> _Records for the exercise_
+ + +

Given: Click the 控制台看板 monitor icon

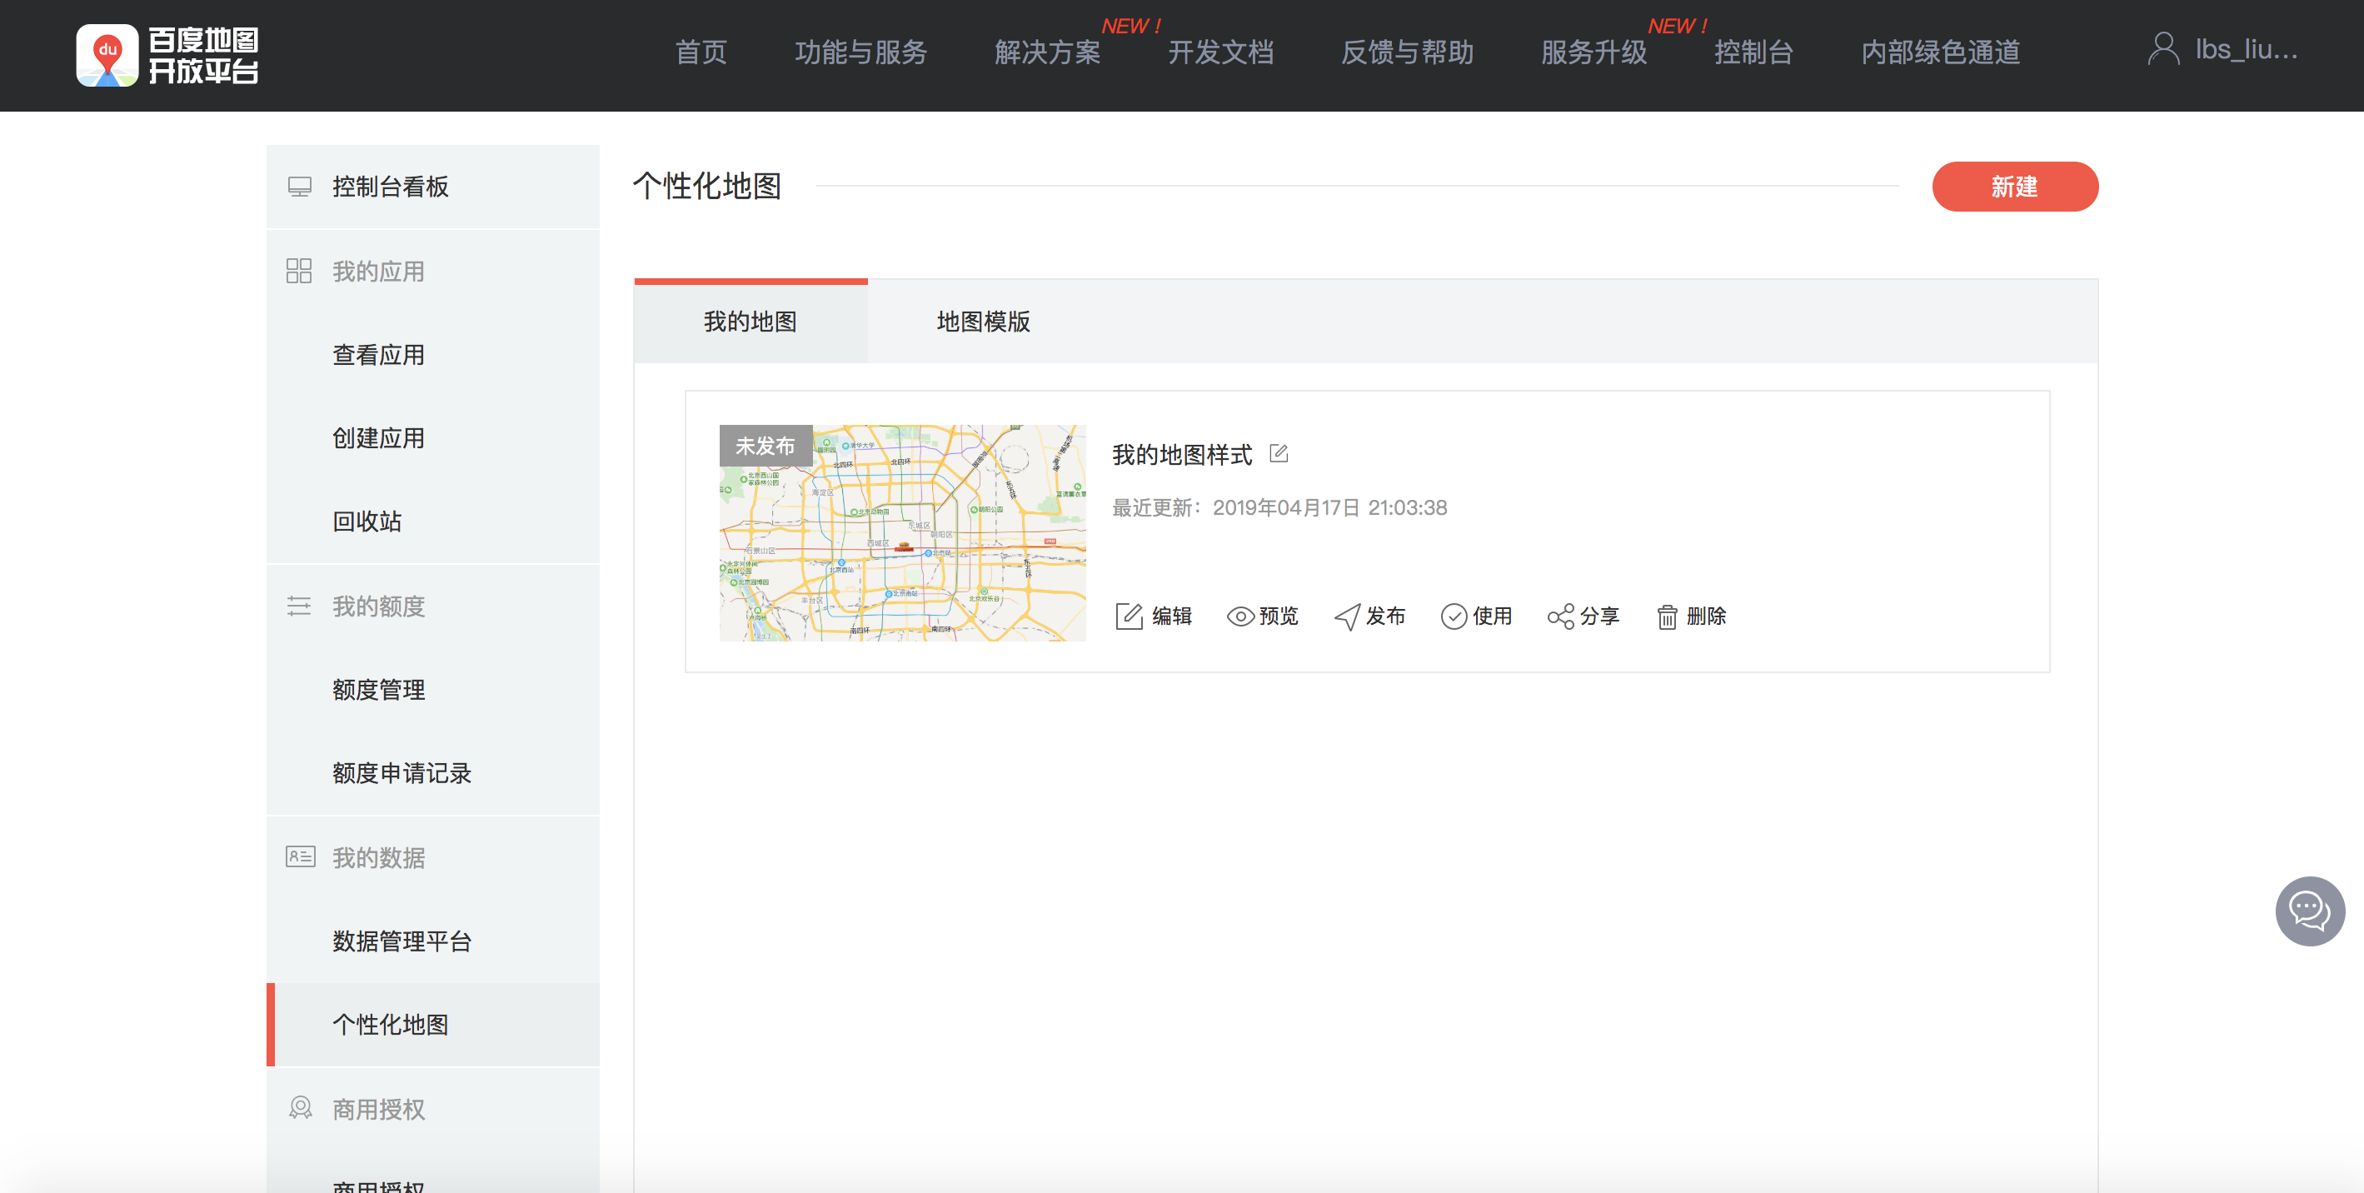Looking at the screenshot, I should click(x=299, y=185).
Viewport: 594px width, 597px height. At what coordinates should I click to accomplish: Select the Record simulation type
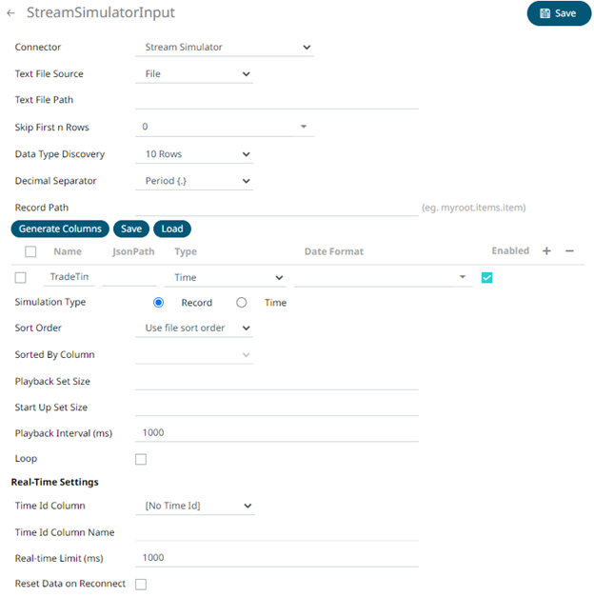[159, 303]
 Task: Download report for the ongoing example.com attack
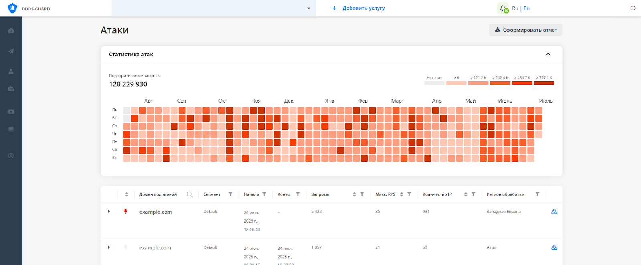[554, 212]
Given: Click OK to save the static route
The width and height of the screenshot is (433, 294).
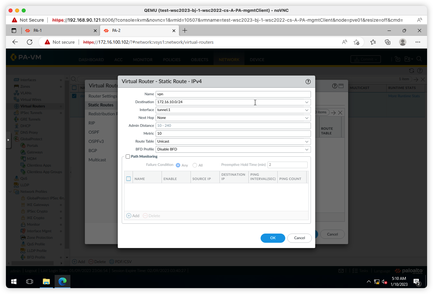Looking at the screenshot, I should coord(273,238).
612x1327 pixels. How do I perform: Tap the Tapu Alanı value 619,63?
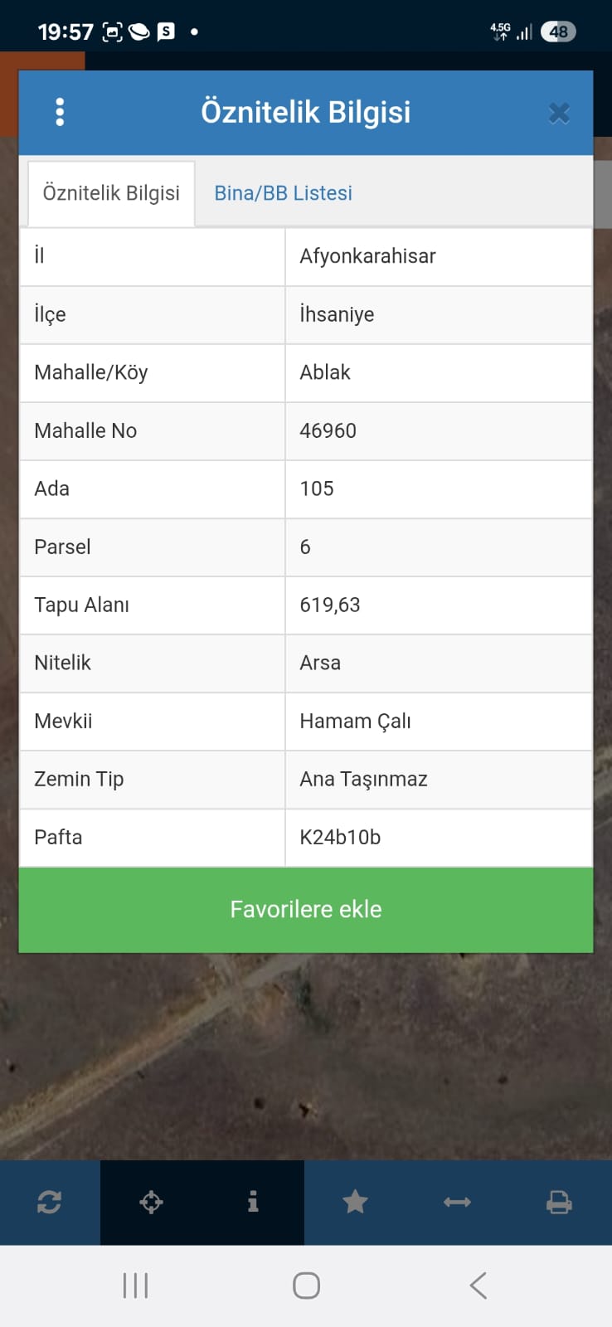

+ + +

> _Short problem_
Convert the entries above into a numbered list with one line per item, and drop the blank lines. Leave out the pictures.

> _The reply_
1. Given: Click the 控制台看板 monitor icon
2. Looking at the screenshot, I should click(x=299, y=185).
3. Viewport: 594px width, 597px height. At what coordinates should I click to accomplish: Select the Record simulation type
4. [159, 303]
5.  Task: Download report for the ongoing example.com attack
6. [554, 212]
7. Given: Click OK to save the static route
8. The width and height of the screenshot is (433, 294).
9. Looking at the screenshot, I should coord(273,238).
10. 612x1327 pixels. How do I perform: Tap the Tapu Alanı value 619,63?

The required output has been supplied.